Banking process automation (BPA) supports automating mortgage processing, including evaluating applications and supplying loans to new homeowners. Banks use RPA to identify possible credit card fraud and look out for suspicious transactions.
Neobanking has made it possible for banks to have a digital-only presence. It can significantly reduce capital and operating costs. It delivers a seamless and fully-integrated banking experience to customers via cloud computing, open API, and more.
Neobank technology supports various services, including automated reconciliation, payroll management, and integrated workflow processes. It makes the customer experience more convenient by allowing people to access banking services on-demand and across platforms.
Traditional computing processes massive amounts of data day after day. It is resource and time-intensive. Quantum computing resolves this by offering quicker, more efficient, and more secure computing. It helps financial companies optimize portfolios and develop more accurate financial predictions. They also assist banks in derivative pricing and improving their cybersecurity programs.
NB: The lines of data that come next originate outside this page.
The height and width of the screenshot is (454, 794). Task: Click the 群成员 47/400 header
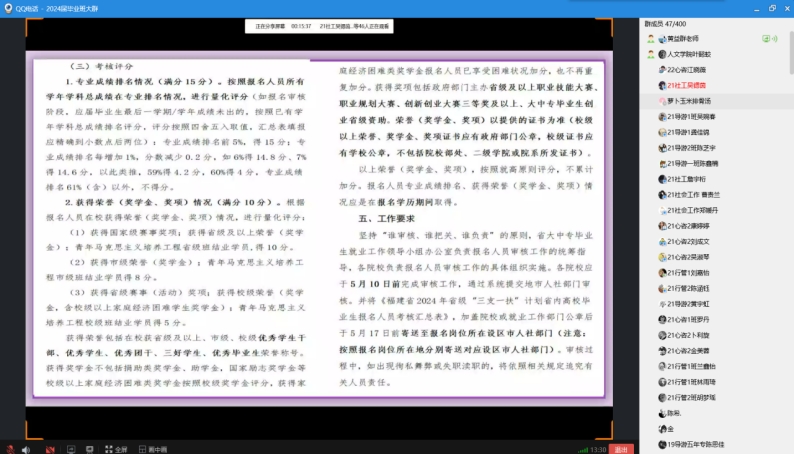tap(670, 22)
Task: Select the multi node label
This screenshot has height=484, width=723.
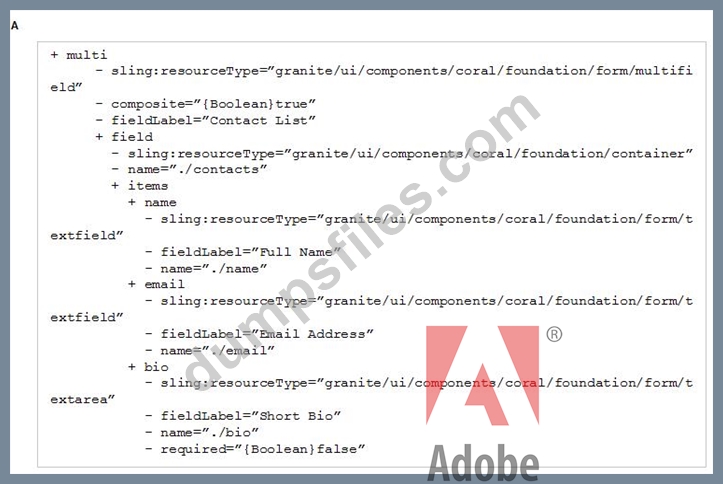Action: click(87, 55)
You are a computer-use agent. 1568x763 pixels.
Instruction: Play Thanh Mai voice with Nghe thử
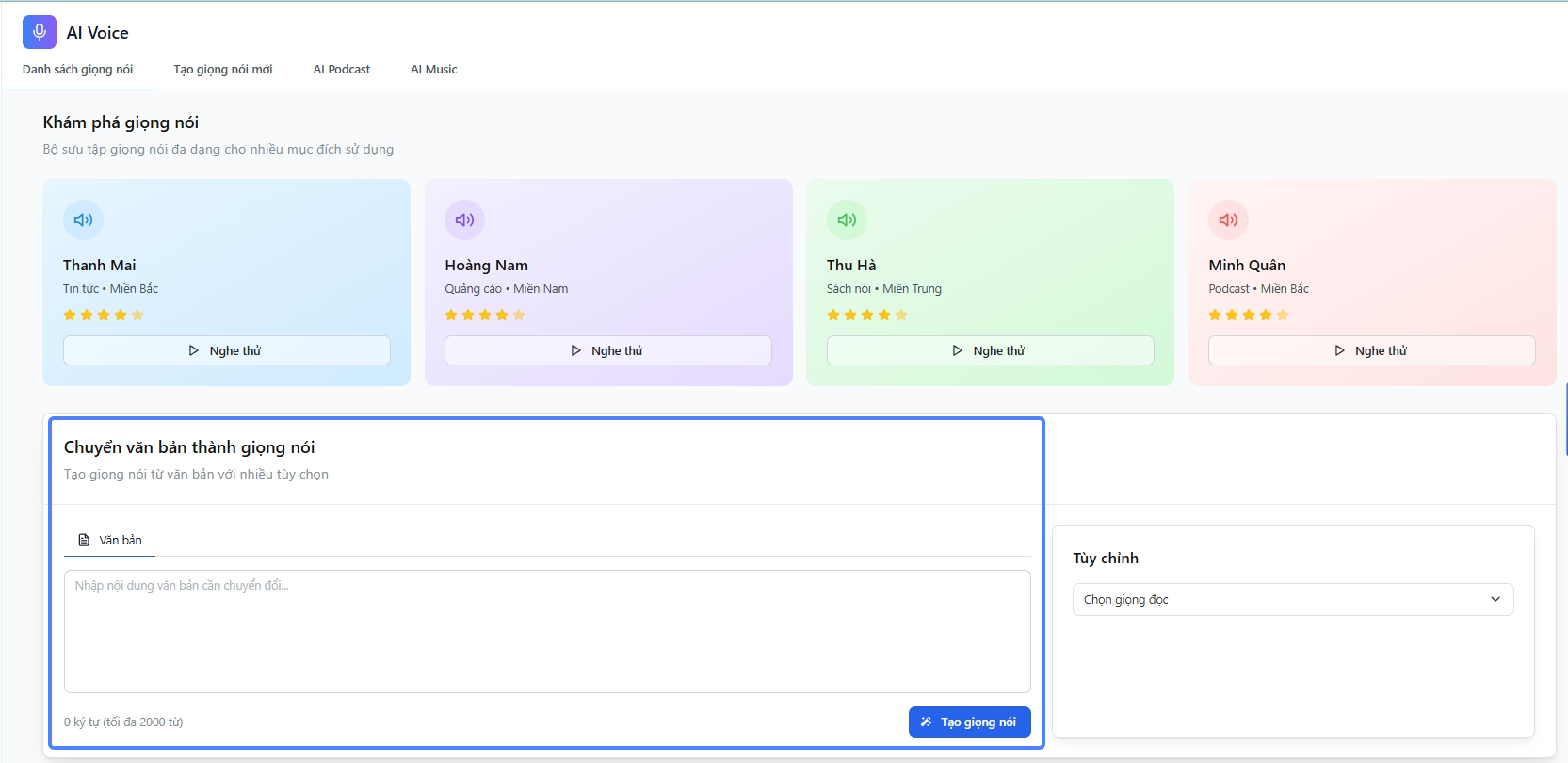226,350
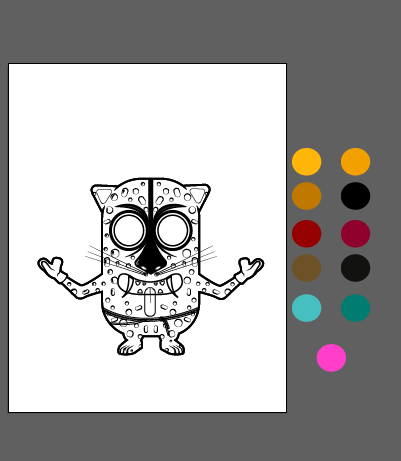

Over the last several years, technological advancements have completely changed the banking industry and made the customer experience better in person and on devices like smartphones and tablets. It’s also provided traditional banks and fintechs the opportunity to offer a constant stream of new products and services. Financial institutions that don’t keep up with emerging technologies will fall behind and discover they’re losing out to their more savvy competitors. Leverage the information in this article to find out what areas your bank is keeping pace when it comes to tech use and where it could be lagging. Investing now in those areas will help keep your bank current and better position it for success in the future.